PROBLEM
Set the pictures aside and transcribe exactly the lines from the one containing "Image resolution: width=1086" through the final line of the records.

Collected data entries:
##########
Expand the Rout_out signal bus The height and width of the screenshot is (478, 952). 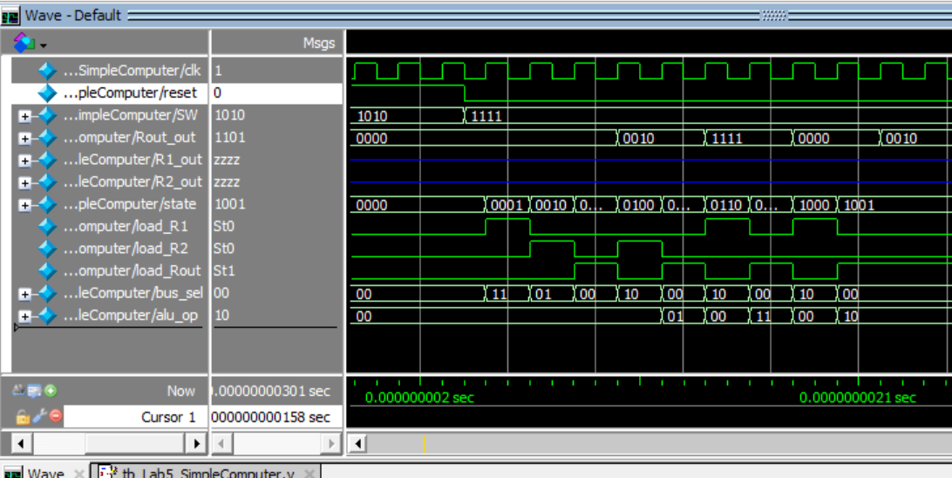24,138
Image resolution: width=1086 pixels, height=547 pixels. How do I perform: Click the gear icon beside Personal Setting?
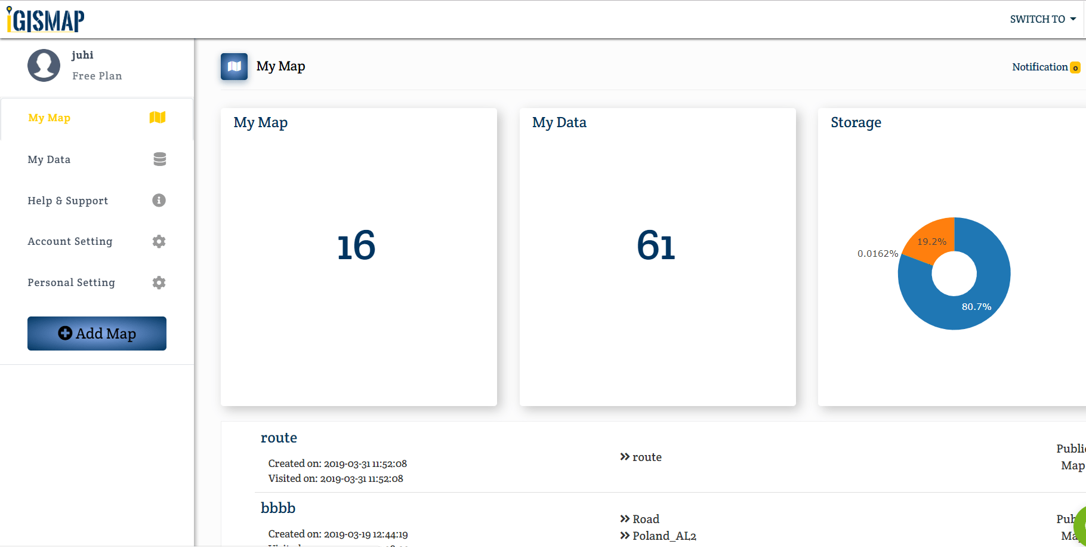pos(159,282)
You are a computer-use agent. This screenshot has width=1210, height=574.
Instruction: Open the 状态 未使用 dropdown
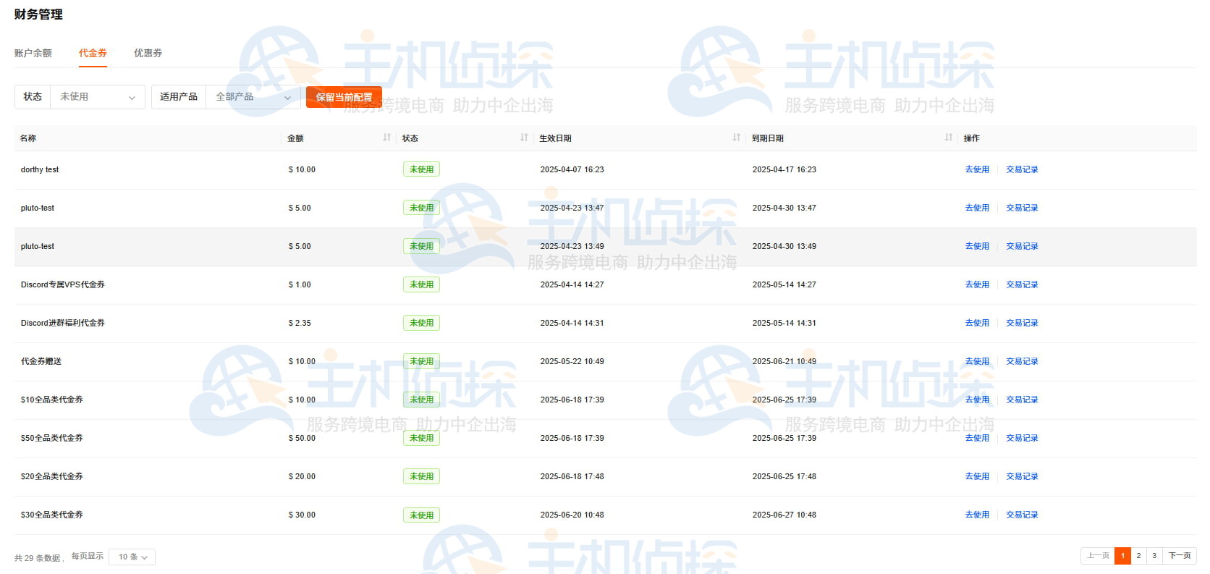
##########
RESPONSE TO THE EXERCISE
Image resolution: width=1086 pixels, height=547 pixels. How do I perform: Click the gear icon beside Personal Setting?
pos(159,282)
You are a computer-use agent. This screenshot has width=1210, height=574.
Instruction: Open the 状态 未使用 dropdown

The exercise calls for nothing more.